Your goal - Everything from the line containing "You are a GUI" down to the last line below should be set down exactly, and only that, without the pictures.

-.-.-

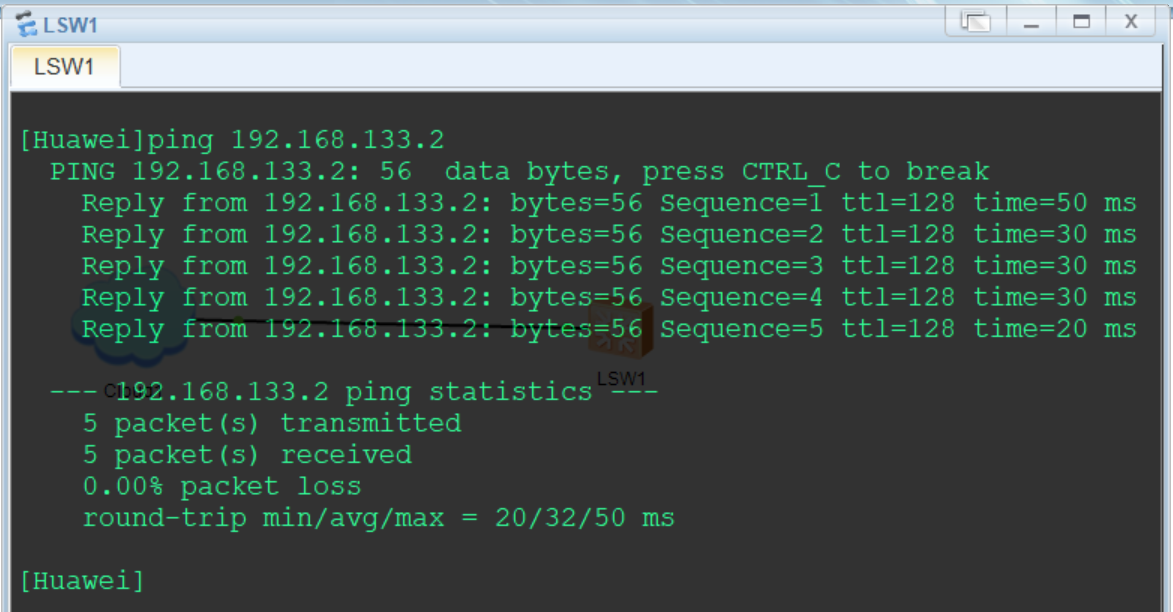Click the last [Huawei] command prompt
Image resolution: width=1173 pixels, height=612 pixels.
(82, 580)
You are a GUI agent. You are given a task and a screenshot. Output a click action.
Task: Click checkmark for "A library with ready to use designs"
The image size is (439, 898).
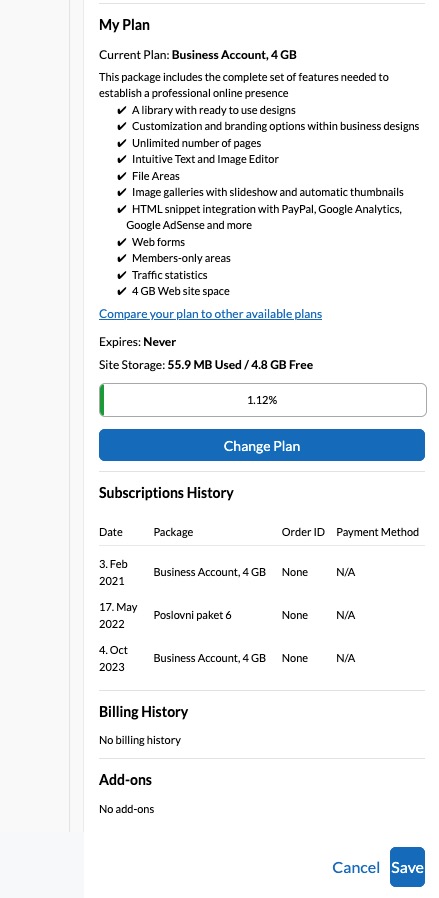coord(121,110)
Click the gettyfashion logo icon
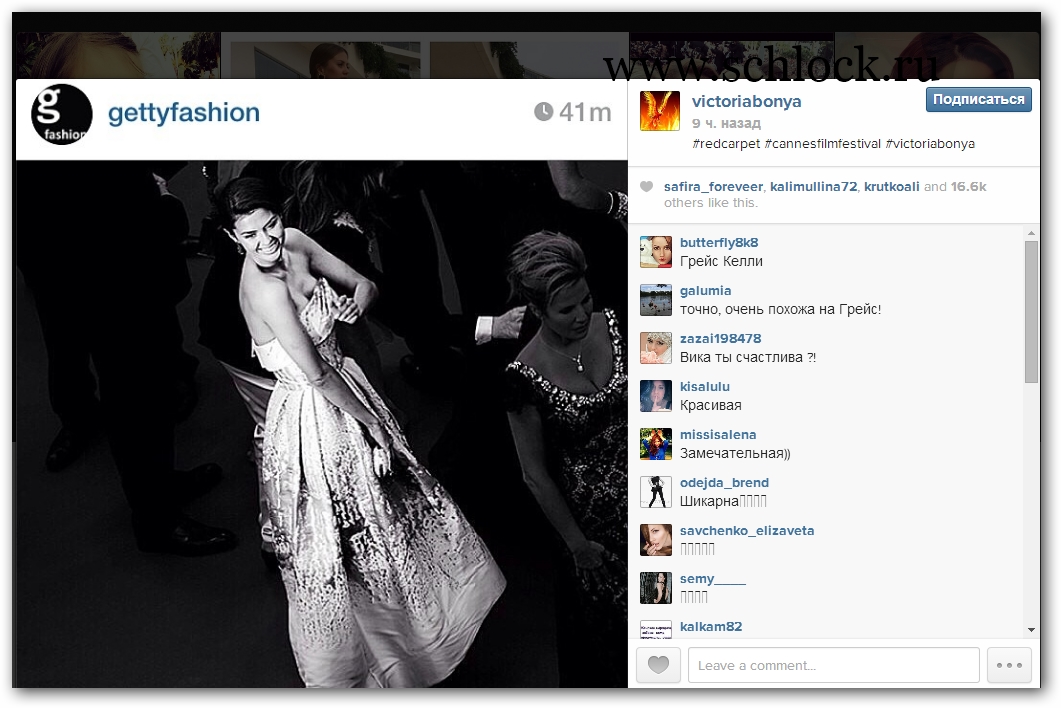 click(62, 114)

-.-.-

Problem solution -
You are a GUI agent. You are given a task and a screenshot. Output a click action.
Task: Click checkmark for "A library with ready to use designs"
The image size is (439, 898).
coord(121,110)
Click the gettyfashion logo icon
 click(62, 114)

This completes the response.